Atrial fibrillation (AFib) is a sustained cardiac arrythmia and is classified according to the temporal pattern of irregularly spaced heart beats. Patients with AFib have cardiac hemodynamic dysfunction, have up to 2-fold increase in risk of mortality, and a 6-fold increase in risk of stroke. The electrocardiographic presentation of AFib is continuous and rapid irregular electrical activity of the atria and absence of the P-wave because ventricular response is poorly coupled with atrial activity. These hallmark characteristic of AFib make ECG monitoring the most convenient tool to assist AFib diagnosis.
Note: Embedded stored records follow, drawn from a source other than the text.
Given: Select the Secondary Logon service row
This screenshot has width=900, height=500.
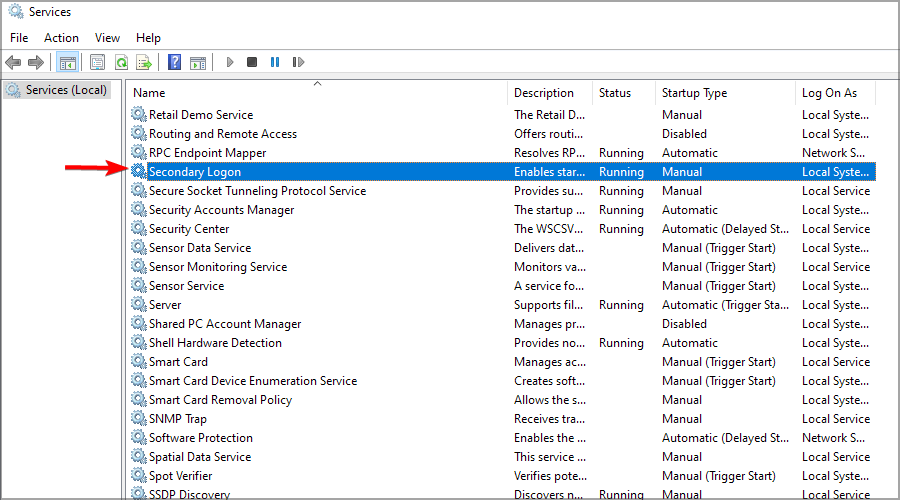Looking at the screenshot, I should (503, 172).
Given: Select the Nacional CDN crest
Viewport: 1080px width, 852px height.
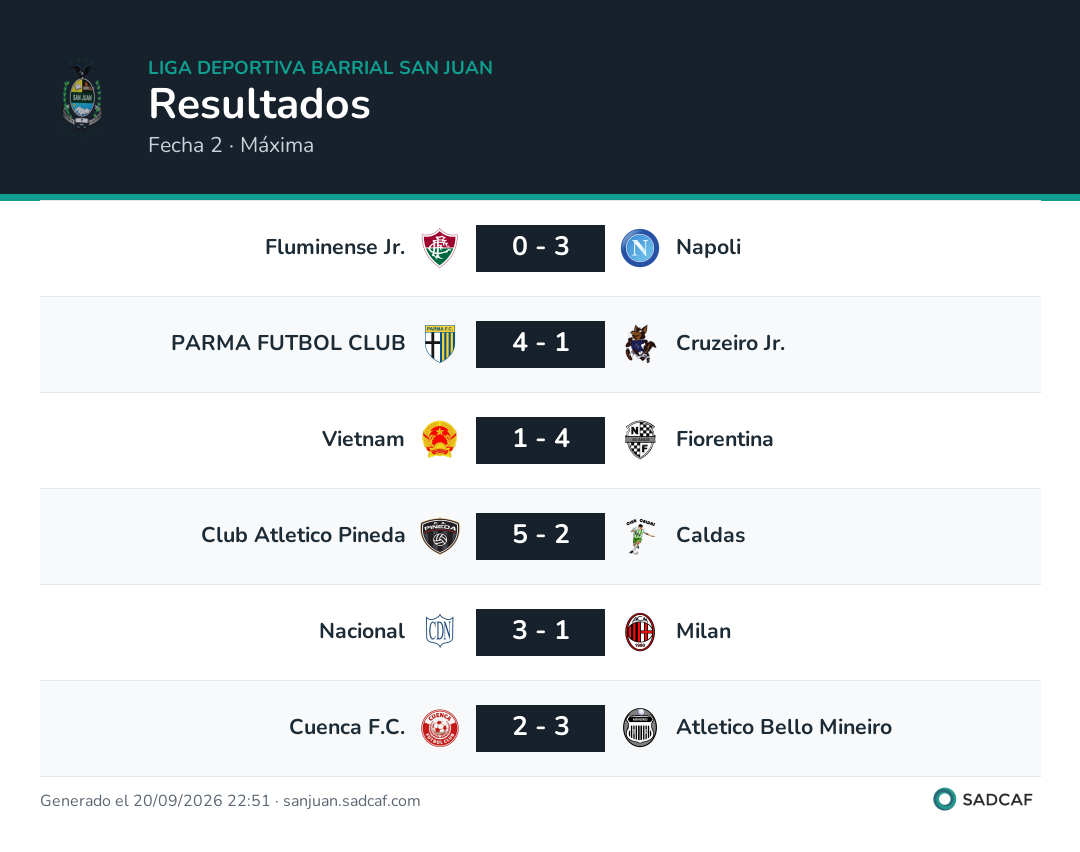Looking at the screenshot, I should [439, 632].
Automated algorithms rely on one or more characteristics of the waveform including irregular rhythm, high-frequency chaotic atrial waveform, and absence of P waves. Measures of heart rate variability (HRV) and morphological analysis are the most common approaches.

R-R interval

We can use a beat detection algorithm to find the R-peaks of the QRS complexes, which are recorded as indices \(R_{peaks}[n]\) for the \(n\)-th beat. We can convert the indices to an R-R interval (RRI) in units of seconds by taking the first difference and dividing by the sampling rate \(f_s\):

\[RRI[n] = \frac{R_{peaks}[n] - R_{peaks}[n-1]}{f_s}\]

Beat detection

Poincare plots

A Poincare plot is a diagram in which the RR-interval (\(RRI[n]\)) is plotted as a function of the previous RR-interval (\(RRI[n-1]\)) and is a visual representation of heart rate variability. Patients with AFib have irregular RRI and the dispersion is wider. As such, we can quantify this dispersion by fitting an ellipsis and measuring the standard deviation along the major and minor axes. The area of the fitted ellipsis is also larger in AFib patients.